The “decongestion” benefits were estimated by skilled professionals retained by the former Victorian government, yet even when combined with other gains the total benefits still fall well short of the cost ( just 0.45 by Infrastructure Australia’s preferred methodology).

If you’re serious about tackling traffic congestion Mr Abbott, please understand that it can’t be achieved by building more infrastructure, whether roads or rail lines.

Gilles Duranton and Mathew A Turner concluded in an important paper published in 2011 in The American Economic Review, The fundamental law of traffic congestion: evidence from US cities, that “both road capacity expansions and extensions to public transit are not appropriate policies with which to combat traffic congestion”.

The key problem in our cities isn’t a lack of motorways; it’s the inefficient way the ones we’ve already got are managed. There’s an enormous amount of “latent capacity” locked up in existing congested major road networks and going to waste – it needs to be released by rationing access to road space.

Congestion could be approached by (say) restricting access to roads on alternate days based on number plates; or more sensibly it could be addressed by charging for the use of roads i.e. by congestion charging.

As I’ve discussed before (Are politicians serious about fixing traffic congestion?), it only takes a reduction of around 5% in the number of vehicles to increase average vehicle speeds by 10-30%. It won’t be at the speed limit necessarily, but it will be fast enough to satisfy the expectations of most drivers.

Congestion charging discourages drivers who make relatively low value trips at peak times. Those who aren’t prepared to pay will make the trip at another time, shift to public transport, or decide it’s not worth making.

According to research by transport analyst Craig Mcgeoch, 17% of morning peak hour motorised trips in Melbourne are for recreation and shopping purposes; only a third are for the purpose of getting to work.

The NSW Bureau of Transport Statistics 2012/13 household travel survey shows 18% of AM peak trips in the Greater Sydney Metropolitan Area are for social and recreational purposes, with another 3% for personal business (26% are commuting with an additional 8% for work-related business purposes).

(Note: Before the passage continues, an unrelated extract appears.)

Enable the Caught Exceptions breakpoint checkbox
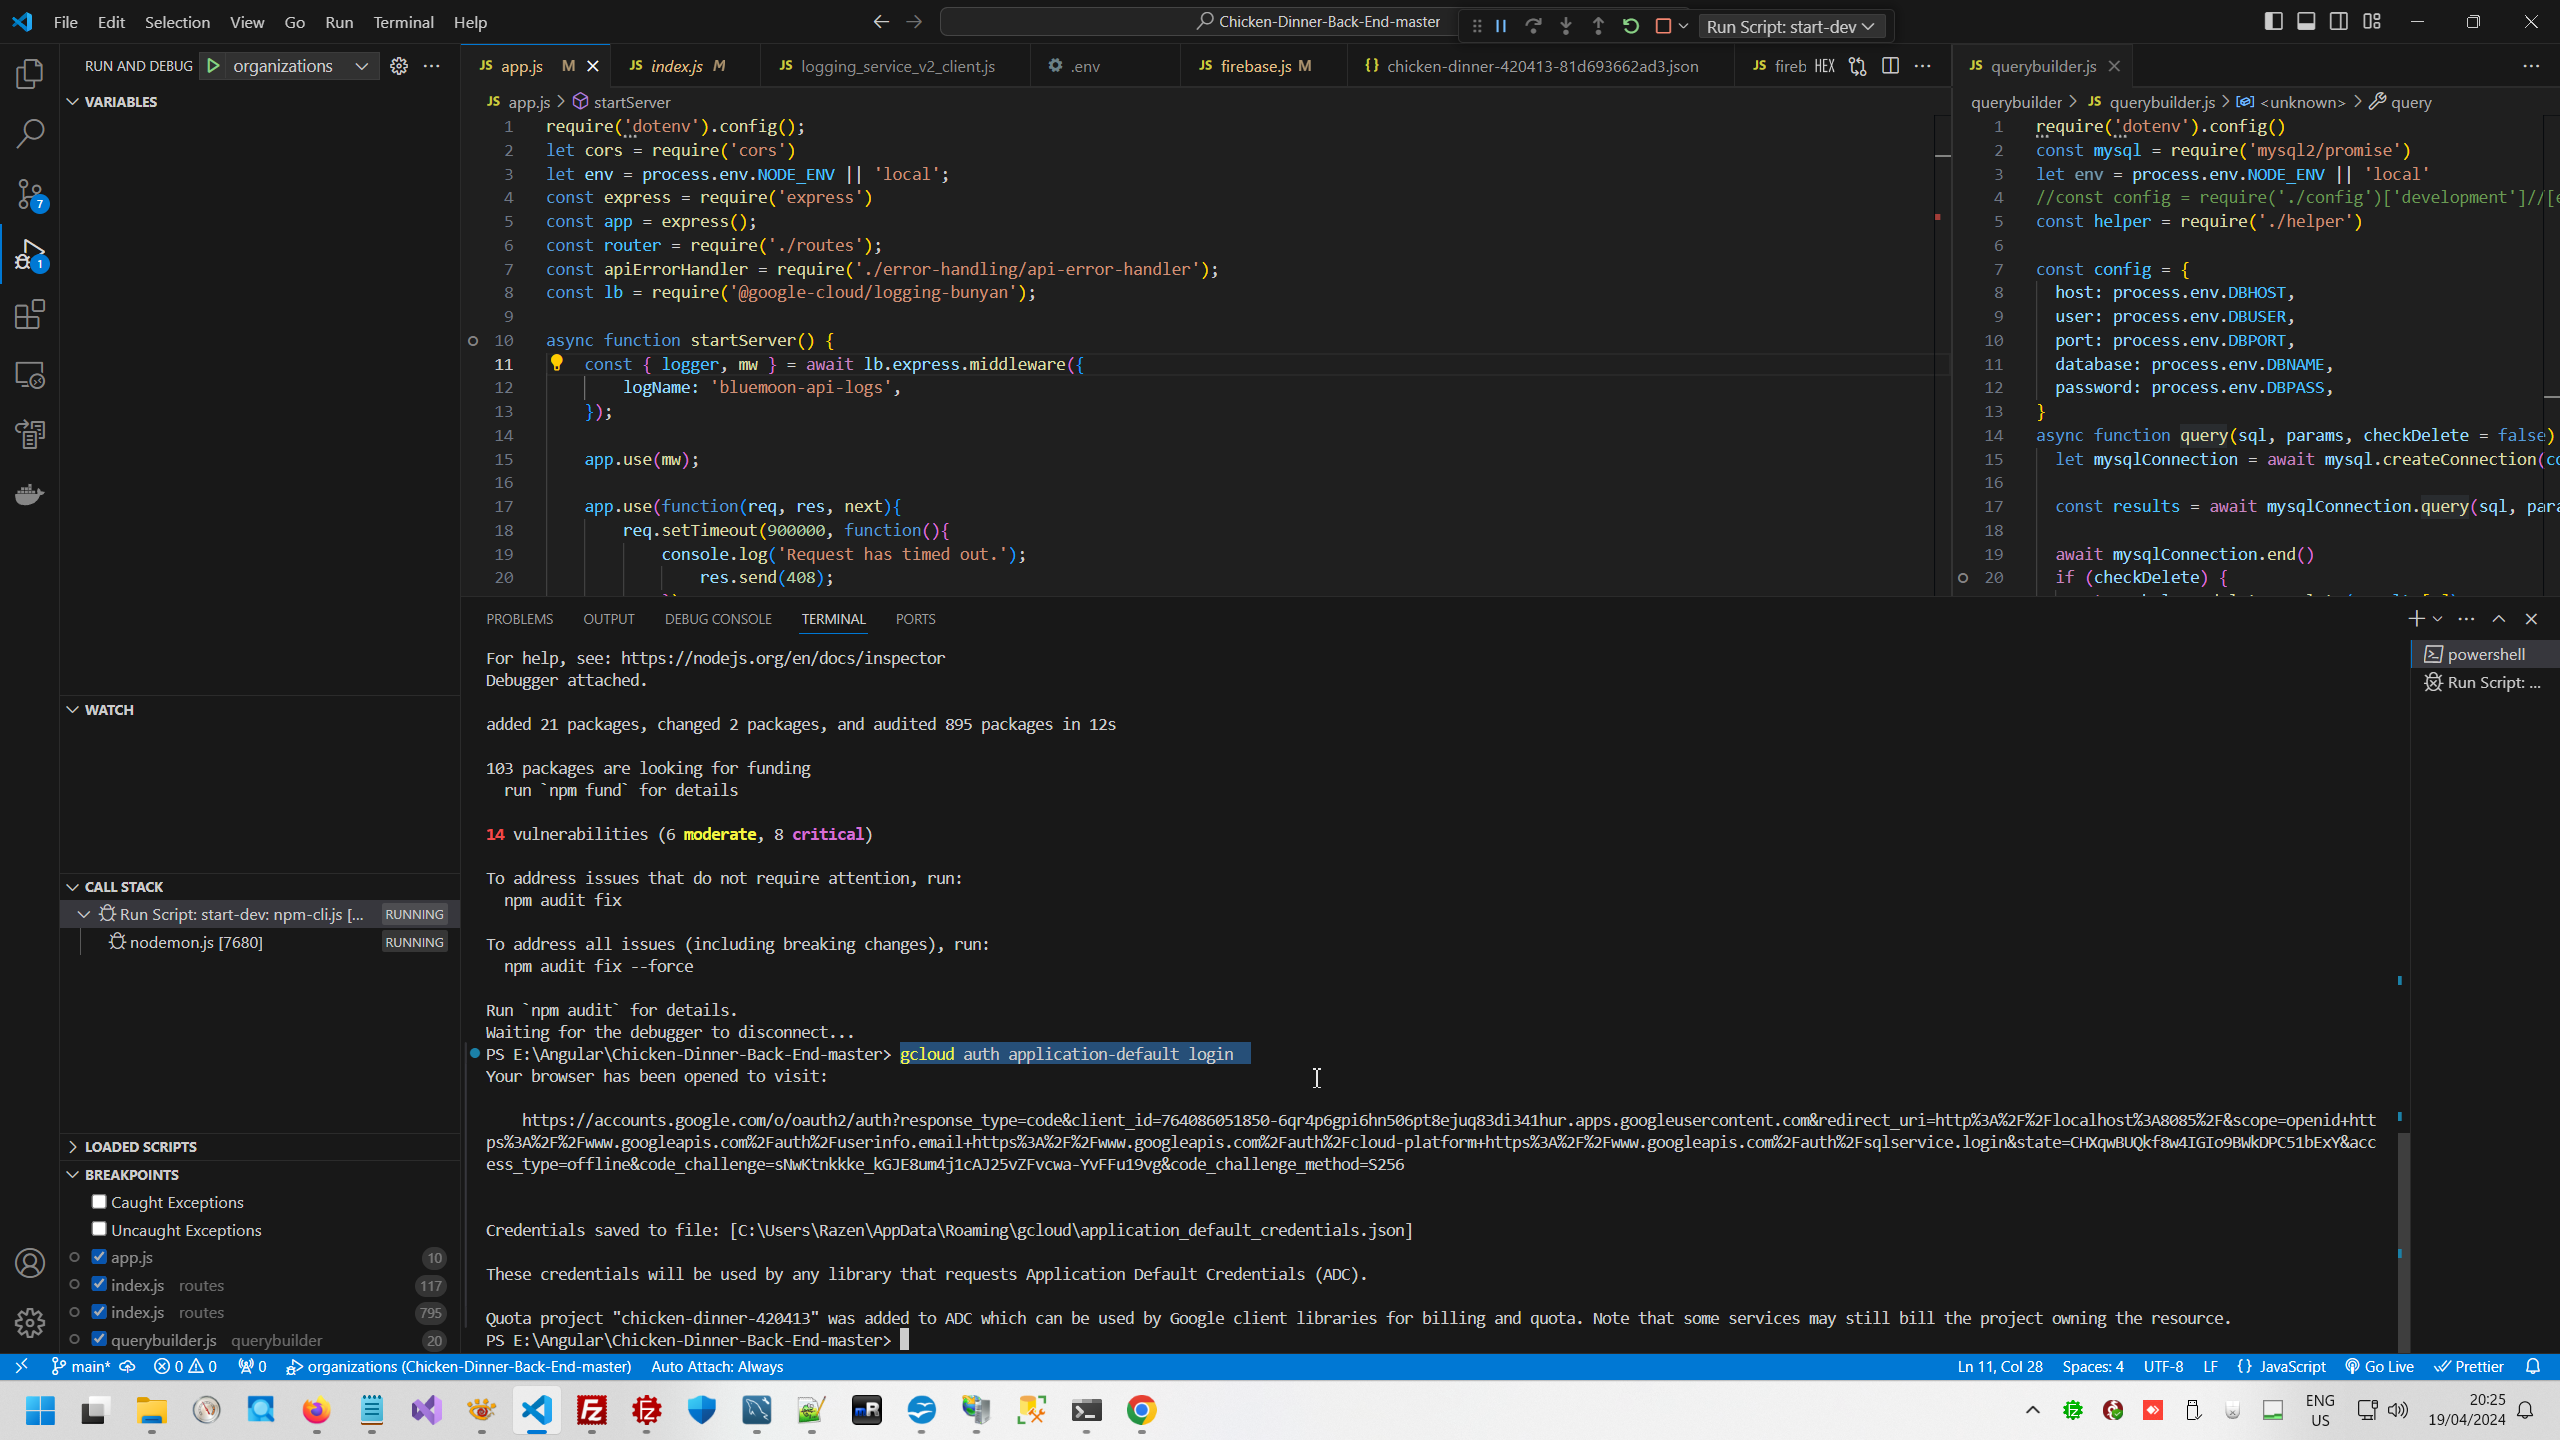 pyautogui.click(x=99, y=1202)
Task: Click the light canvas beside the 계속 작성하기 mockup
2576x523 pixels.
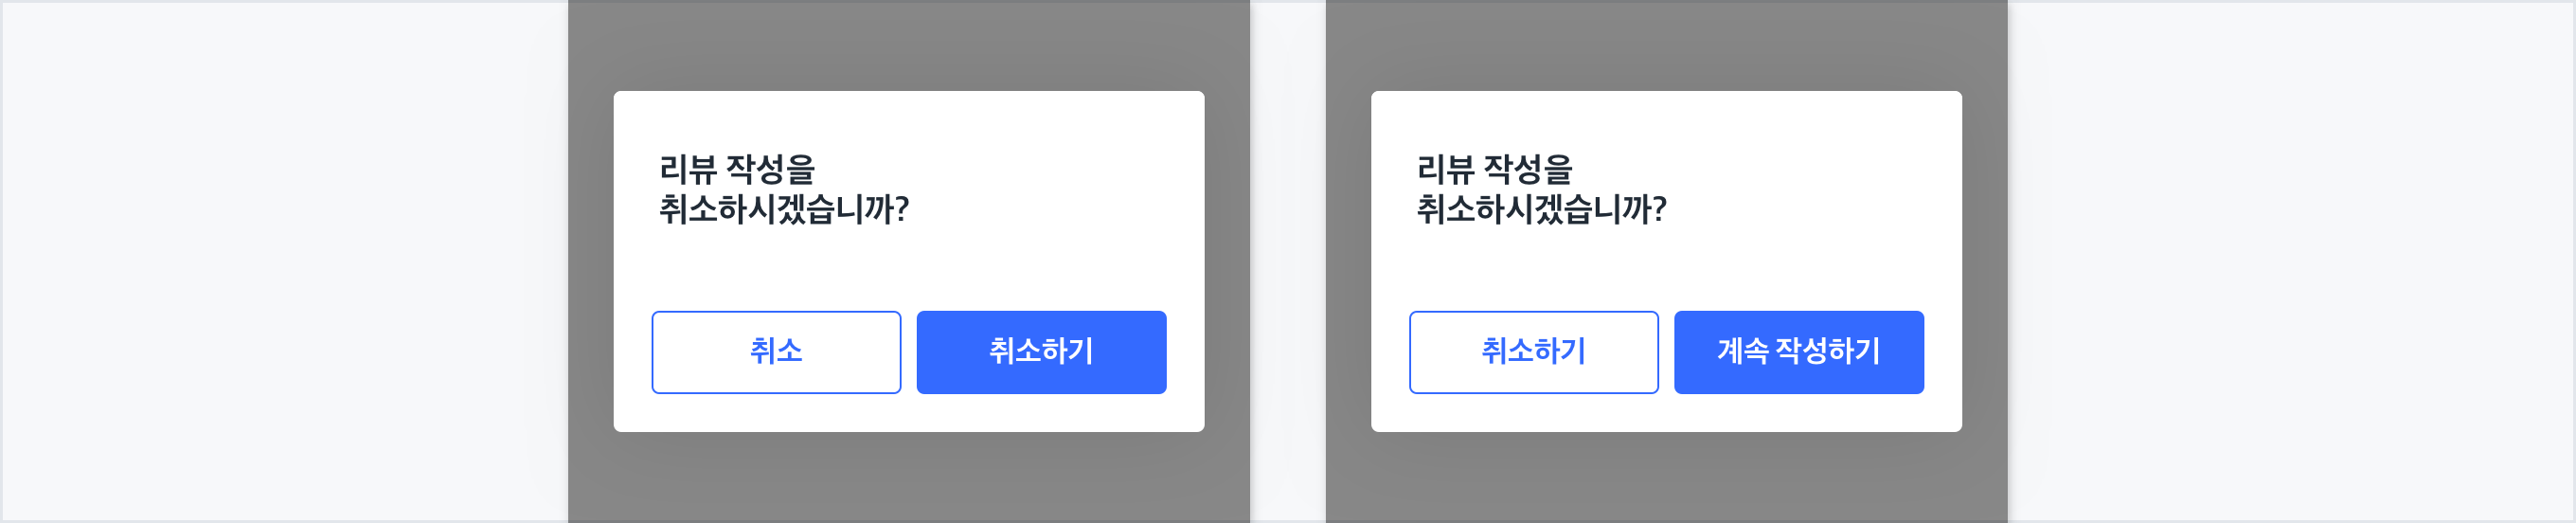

Congestion pricing isn’t a radical concept: after all, we already charge for public transport and provide concessional fares for travellers with limited means. We already ration other finite resources like water, electricity and gas by charging according to the level of use. Indeed, we usually apply a progressive tariff i.e. the price increases as consumption increases.

By reducing demand at the margin, congestion pricing delays or puts off entirely the need to invest in costly new infrastructure like the East-West Link – see Infrastructure: what to do about the ‘Cleopatra problem?’

Once the set-up costs have been met, congestion pricing also generates revenue that can be used to improve public transport. Indeed, by raising the cost of driving it makes public transport a more attractive alternative.

Requiring motorists to pay for the congestion they cause can be done in a number of ways with varying degrees of efficiency and levels of cost. With suitably sophisticated technology, it would be possible to track the location of every car. Or it could be implemented by a cordon system as in Stockholm, London and Singapore, or via a proxy such as charging for parking.

The vertical equity effects are frequently portrayed as a “deal breaker” in debates about congestion pricing, as if governments don’t already charge for public transport and other essential services.

The equity of a particular measure shouldn’t be assessed in isolation but in the context of the fairness of the entire tax-transfer system. As I’ve noted before (see Is congestion pricing just too unfair?), regard should also be had for the offsetting benefits provided and, of course, for the ability to compensate those who are most vulnerable.

Governments will need to build more urban transport infrastructure but they also need to ensure limited funds are directed at the projects with the biggest pay-off. The scale of the task can be made much more manageable by getting the level of demand right in the first place.

Contrary to the Prime Minister’s assertion, motorways aren’t the “only” answer to traffic congestion; getting governments to manage excessive demand for road space is the key answer.


  1. Mr Abbott provides a good example of the Sunk Cost Fallacy i.e. He doesn’t want to see the tens of millions of dollars and years of planning that have already been invested in the East West Link go to waste.